German soccer fans watch the opening game of the World Cup while sitting on sofas in the 1.FC Union stadium in Berlin, Thursday, June 12, 2014. (AP Photo/Axel Schmidt)

Compared to the thrill of watching a football match live at a stadium, being at home on your sofa can feel isolating, while packed pubs are hardly a comfortable place to spend 90 minutes.

Now, FC Union Berlin has thought of a friendly solution to this problem for the Fifa World Cup 2014, by creating a World Cup living room, or Weltmeisterschaft Wohnzimmer.

To make spectators feel at home, the team invited people to bring their own sofas along to screenings of the tournament at its Alte Foersterei stadium in the German capital.

To complete the scene, 1. FC Union Berlin provided 3500 square metres of wallpaper, tables and lamps, the Metro reported.

German football fans watch the opening game of the World Cup 2014 (AP Photo/Axel Schmidt)

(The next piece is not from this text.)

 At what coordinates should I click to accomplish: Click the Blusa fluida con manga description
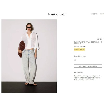(x=87, y=78)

Photos from Thursday’s opening match between Brazil and Croatia show around 12,000 Berliners lounging on some 780 sofas, and enjoying the game on the 700-inch big screen as part of an enormous, but ultimately very comfy, crowd.

Gerald Ponesky, who saw his World Cup living concept realised on Thursday, said the idea struck him when he head FC Union Berlin fans singing songs about their favourite team.

“It was always something like ‘my home’ or ‘my living room’, and somehow it clicked,” he told local media.

But according to Berlin newspaper Berliner Zeitung, not every Union fan was impressed with the sofas being stuck in their ground, with some describing the event as "nonsense".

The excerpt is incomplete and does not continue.